Yes. The reason we're not using the same allocator for the FunctionCallTrie merging test, is because we want to make sure that functionality works -- because we do that when we're transferring the FunctionCallTrie from a thread to the central service (in the next patch). We want to have thread-local allocators, then the central storage service will use a single FunctionCallTrie for the "merged" version of the FunctionCallTrie's for all the threads.

compiler-rt/lib/xray/xray_function_call_trie.h
318

Explained in the comment above... with some math/proof. :)

336–337

Yes, fixed with a DCHECK.

357

Good question. I'm definitely relying on the artificial pruning. Writing a comment as a TODO to figure out what to do in case of failure.

380

Good question. They are thread-compatible (will need external synchronisation).

compiler-rt/lib/xray/xray_profiler_flags.cc
35

Yes, this turns the argument into a string.

kpw accepted this revision.May 14 2018, 8:39 AM
kpw added inline comments.
compiler-rt/lib/xray/tests/unit/function_call_trie_test.cc
140–142

Thanks for the detailed response.
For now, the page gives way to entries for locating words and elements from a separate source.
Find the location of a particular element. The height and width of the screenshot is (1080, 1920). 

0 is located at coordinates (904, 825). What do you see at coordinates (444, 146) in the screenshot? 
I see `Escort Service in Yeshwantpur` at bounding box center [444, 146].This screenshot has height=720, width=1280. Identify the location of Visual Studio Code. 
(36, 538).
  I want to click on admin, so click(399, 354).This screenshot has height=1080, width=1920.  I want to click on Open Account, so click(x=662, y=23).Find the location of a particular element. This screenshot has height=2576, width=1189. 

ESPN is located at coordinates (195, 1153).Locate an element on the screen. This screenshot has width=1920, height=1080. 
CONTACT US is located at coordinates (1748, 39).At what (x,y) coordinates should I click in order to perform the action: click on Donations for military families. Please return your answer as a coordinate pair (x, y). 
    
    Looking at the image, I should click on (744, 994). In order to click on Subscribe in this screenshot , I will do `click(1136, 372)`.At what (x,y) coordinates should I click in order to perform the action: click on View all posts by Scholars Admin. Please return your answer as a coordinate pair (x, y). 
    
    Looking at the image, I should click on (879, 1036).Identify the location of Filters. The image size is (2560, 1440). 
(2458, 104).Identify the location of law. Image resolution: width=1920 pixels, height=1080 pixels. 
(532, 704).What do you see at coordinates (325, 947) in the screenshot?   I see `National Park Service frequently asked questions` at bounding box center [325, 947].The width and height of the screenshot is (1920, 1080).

I agree with all of your points except for the that CLT is the right choice for latency histograms.

Responding to your points in turn:

  1. Yes, CLT and CTT properties can be derived from the other.
  2. Overflow is less likely with CLT. I haven't done the math for a typical CPU to approximate the risk for a 32 bit uint.
  3. For either CLT or CTT, the "higher up" exit is handled the same way: as if there were simultaneous exits for all the functions until the matching function id.

And finally, latency histograms of CTT can't be used to derive CLT and vice-versa. This is where we actually have to make a choice between the two or compute both.

Imagine a function "processRpc(const MyRequest&, MyResponse*)". When I want to know the 95th percentile of its latency, I am interested in CTT, not CLT. All the time spent in lower levels of the stack affects the observed latency. Callers care about how long the function blocks their execution. The person trying to optimize a function may care about CLT when choosing which code path to target.

Let's cross this bridge when we add histograms.

compiler-rt/lib/xray/xray_function_call_trie.h
336–337

You should update the comment to say that the operation should not be called with a non-empty destination. You've tightened the contract.

380

I'm curious how this will work for the data collector service ensuring that function traces won't interfere with flushing.

This revision is now accepted and ready to land.May 14 2018, 8:39 AM
dberris updated this revision to Diff 146723.May 14 2018, 5:26 PM
dberris marked 2 inline comments as done.
  • fixup: Address comments by kpw@
  • fixup: Rename flags to remove xray_profiling_ prefix.
compiler-rt/lib/xray/tests/unit/function_call_trie_test.cc
140–142

And finally, latency histograms of CTT can't be used to derive CLT and vice-versa. This is where we actually have to make a choice between the two or compute both.

Yes!

Let's cross this bridge when we add histograms.

Agreed.

Thanks!

compiler-rt/lib/xray/xray_function_call_trie.h
380

Yeah, Part 3 actually does external synchronisation to ensure that when posting, we're making a copy and merging to a global. There's some interesting work happening there, but not as interesting as the stuff we're doing here. ;)

This revision was automatically updated to reflect the committed changes.